Friday, April 29, 2016

The Last Great March Will Take Explorers Across Simpson Desert and to the North Pole

As the 2016 Arctic exploration season starts to wind down, we now get word of yet another attempt to ski the full distance to the North Pole. Adventurers Sebastian Copeland and Mark George are planning on making that journey in 2017 as part of what they call The Last Great March, a project that also includes a self-supported journey across Australia's Simpson Desert as well.

The two men – who has extensive exploration and adventure credits on their resume – first plan to set out from Ellesmere Island in Canada next February in an attempt to ski 775 km (481 miles) to the Geographic North Pole at 90ÂșN. They'll travel on skis over the ice, dragging their sleds filled with gear and equipment behind them as they go, with the hope of finishing the journey in under 49 days. Along the way, they'll face unpredictable weather, ice rubble fields, large open leads of water, and possibly even polar bears. If they can actually pull it off, they'll be the first team to complete the full journey to the North Pole since 2014, and quite possibly the last to do so.

But the expedition to the North Pole is only one phase of the Last Great March project. Sebastian and Mark are also planning of trekking for 520 km (323 miles) across the Simpson Desert, the driest place on the Australian continent. To do so, they'll need to pull specially built carts carrying 400 pounds (181 kg) of gear and equipment, much of which will consist of the water they'll need to survive in this inhospitable place. While out in the desert they'll face intense heat, dehydration, massive sand dunes, and a variety of poisonous snakes.

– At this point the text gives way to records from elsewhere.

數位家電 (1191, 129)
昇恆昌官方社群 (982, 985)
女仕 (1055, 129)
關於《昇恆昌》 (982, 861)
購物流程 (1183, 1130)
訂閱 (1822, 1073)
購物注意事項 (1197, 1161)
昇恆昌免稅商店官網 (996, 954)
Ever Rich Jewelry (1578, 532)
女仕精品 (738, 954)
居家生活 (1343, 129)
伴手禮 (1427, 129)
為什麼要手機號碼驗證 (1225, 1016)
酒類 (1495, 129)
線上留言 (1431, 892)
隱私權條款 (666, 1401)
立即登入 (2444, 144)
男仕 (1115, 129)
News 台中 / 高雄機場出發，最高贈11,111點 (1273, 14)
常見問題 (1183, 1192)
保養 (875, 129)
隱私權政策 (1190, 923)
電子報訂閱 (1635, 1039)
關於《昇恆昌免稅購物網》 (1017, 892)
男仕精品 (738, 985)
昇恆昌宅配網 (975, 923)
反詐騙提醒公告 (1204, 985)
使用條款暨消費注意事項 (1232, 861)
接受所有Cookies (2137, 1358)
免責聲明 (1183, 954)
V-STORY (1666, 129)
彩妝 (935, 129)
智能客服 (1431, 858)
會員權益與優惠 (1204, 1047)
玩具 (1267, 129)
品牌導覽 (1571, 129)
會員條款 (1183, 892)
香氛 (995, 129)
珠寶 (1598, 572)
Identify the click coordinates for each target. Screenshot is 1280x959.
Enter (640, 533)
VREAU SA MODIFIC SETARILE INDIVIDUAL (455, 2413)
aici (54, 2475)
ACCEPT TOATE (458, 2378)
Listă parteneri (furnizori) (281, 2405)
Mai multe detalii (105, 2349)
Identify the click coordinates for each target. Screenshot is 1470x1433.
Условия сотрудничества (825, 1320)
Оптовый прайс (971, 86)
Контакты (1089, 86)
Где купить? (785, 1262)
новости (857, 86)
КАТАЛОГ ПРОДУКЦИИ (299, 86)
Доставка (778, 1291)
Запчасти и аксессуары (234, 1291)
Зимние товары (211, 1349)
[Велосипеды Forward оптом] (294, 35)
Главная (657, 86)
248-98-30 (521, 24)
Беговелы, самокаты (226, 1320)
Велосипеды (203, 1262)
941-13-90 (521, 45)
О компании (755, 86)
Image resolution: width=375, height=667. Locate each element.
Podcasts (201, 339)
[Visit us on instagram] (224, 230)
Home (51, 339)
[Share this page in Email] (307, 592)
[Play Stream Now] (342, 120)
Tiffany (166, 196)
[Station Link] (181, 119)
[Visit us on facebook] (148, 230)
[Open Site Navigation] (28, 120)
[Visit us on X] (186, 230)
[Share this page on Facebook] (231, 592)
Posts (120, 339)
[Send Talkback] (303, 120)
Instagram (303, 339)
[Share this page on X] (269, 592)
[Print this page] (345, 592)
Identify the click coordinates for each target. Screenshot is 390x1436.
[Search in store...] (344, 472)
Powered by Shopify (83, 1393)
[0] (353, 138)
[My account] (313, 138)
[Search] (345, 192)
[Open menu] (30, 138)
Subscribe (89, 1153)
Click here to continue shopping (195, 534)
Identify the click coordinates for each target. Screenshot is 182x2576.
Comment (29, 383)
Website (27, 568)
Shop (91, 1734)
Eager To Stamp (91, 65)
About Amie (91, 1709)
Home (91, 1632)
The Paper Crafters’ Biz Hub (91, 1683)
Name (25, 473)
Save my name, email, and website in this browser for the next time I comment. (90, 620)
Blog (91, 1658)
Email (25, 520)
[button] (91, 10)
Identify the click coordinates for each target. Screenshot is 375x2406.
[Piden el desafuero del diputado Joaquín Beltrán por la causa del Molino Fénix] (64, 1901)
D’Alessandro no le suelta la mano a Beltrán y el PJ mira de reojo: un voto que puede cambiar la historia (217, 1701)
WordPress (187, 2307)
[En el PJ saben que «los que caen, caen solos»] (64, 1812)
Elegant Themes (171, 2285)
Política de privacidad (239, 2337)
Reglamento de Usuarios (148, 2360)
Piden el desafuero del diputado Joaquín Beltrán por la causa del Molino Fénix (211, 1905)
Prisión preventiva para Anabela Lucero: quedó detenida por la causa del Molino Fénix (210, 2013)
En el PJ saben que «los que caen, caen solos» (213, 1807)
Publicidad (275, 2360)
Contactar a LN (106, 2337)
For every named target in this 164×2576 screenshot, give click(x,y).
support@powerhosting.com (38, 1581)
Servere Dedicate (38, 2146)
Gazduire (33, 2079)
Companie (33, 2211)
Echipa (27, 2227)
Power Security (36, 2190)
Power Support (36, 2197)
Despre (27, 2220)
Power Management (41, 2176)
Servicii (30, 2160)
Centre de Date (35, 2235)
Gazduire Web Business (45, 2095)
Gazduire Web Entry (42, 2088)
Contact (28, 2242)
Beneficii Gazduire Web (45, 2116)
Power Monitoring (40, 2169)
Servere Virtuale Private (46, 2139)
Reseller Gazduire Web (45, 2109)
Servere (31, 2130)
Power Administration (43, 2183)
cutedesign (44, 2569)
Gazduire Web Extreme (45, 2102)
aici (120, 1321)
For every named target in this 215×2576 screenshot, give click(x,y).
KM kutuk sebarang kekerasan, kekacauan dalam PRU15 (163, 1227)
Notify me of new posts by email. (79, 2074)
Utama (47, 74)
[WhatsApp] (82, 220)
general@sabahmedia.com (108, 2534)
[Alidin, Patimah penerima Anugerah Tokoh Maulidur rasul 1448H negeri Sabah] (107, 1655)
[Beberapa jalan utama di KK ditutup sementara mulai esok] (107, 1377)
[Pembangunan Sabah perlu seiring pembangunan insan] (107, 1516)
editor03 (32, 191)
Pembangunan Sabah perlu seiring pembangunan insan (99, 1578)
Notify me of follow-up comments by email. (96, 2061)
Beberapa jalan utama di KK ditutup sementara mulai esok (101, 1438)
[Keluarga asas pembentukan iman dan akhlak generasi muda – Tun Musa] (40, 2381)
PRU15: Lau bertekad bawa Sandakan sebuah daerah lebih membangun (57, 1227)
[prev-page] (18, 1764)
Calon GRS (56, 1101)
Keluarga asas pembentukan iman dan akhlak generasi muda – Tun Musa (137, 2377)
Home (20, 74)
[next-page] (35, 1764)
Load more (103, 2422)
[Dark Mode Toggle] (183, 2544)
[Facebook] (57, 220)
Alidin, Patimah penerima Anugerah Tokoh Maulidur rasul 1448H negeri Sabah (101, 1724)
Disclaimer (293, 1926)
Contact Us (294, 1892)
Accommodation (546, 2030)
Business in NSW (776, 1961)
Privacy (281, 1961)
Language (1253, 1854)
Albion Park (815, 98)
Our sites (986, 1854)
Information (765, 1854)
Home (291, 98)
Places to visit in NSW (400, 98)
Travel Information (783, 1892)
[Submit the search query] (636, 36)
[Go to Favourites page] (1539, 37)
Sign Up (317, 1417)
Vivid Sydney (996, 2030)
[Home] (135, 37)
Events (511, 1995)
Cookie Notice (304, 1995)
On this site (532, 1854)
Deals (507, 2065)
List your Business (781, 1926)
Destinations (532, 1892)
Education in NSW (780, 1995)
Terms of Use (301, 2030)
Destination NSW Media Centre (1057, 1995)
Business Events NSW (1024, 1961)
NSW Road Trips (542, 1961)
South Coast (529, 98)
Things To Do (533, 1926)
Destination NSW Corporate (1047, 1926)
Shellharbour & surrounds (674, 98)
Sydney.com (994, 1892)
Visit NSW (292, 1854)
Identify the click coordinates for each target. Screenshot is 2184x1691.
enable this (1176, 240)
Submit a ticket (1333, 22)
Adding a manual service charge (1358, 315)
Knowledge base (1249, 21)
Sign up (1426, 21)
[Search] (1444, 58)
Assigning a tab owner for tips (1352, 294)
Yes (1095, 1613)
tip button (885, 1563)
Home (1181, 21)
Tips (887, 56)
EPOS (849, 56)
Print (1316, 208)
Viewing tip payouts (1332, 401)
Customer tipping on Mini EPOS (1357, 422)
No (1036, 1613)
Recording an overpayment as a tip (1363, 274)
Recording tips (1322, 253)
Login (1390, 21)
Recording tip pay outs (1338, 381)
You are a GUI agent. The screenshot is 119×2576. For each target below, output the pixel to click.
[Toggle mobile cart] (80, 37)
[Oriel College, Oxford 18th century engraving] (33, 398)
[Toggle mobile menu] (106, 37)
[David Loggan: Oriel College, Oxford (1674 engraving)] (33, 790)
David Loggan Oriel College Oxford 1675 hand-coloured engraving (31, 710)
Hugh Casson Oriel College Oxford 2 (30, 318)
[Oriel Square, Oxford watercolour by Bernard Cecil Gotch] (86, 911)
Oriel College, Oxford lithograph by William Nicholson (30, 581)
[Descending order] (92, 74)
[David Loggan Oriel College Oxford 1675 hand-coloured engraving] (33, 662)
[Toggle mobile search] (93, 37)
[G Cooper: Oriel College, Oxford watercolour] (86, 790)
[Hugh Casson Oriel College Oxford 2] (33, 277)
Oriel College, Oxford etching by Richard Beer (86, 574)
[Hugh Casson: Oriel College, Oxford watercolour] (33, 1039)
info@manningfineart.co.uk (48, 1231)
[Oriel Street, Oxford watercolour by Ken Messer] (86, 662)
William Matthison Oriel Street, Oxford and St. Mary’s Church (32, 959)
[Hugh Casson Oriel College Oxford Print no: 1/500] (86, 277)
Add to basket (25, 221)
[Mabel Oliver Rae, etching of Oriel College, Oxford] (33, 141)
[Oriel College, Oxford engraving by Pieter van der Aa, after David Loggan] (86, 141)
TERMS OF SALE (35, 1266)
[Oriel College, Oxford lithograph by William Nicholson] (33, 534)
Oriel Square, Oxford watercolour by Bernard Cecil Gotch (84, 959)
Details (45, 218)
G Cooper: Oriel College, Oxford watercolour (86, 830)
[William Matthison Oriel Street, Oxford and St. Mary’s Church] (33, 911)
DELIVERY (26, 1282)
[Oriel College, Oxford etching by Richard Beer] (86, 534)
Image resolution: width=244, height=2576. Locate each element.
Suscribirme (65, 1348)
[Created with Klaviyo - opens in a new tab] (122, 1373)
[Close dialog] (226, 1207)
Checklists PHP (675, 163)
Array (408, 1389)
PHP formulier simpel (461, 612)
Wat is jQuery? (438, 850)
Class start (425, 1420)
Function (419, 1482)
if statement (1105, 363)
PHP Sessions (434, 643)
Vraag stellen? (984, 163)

The goal of The Last Great March is to not only push the boundaries of human endurance in remote and difficult settings but also to record the impact of climate change on these places. It will be interesting to see how these expeditions play out, particularly in the Arctic. We had one team announce a full-distance expedition to the North Pole this year, and that didn't end so well. Will this team have more success next year? We'll have to wait to see.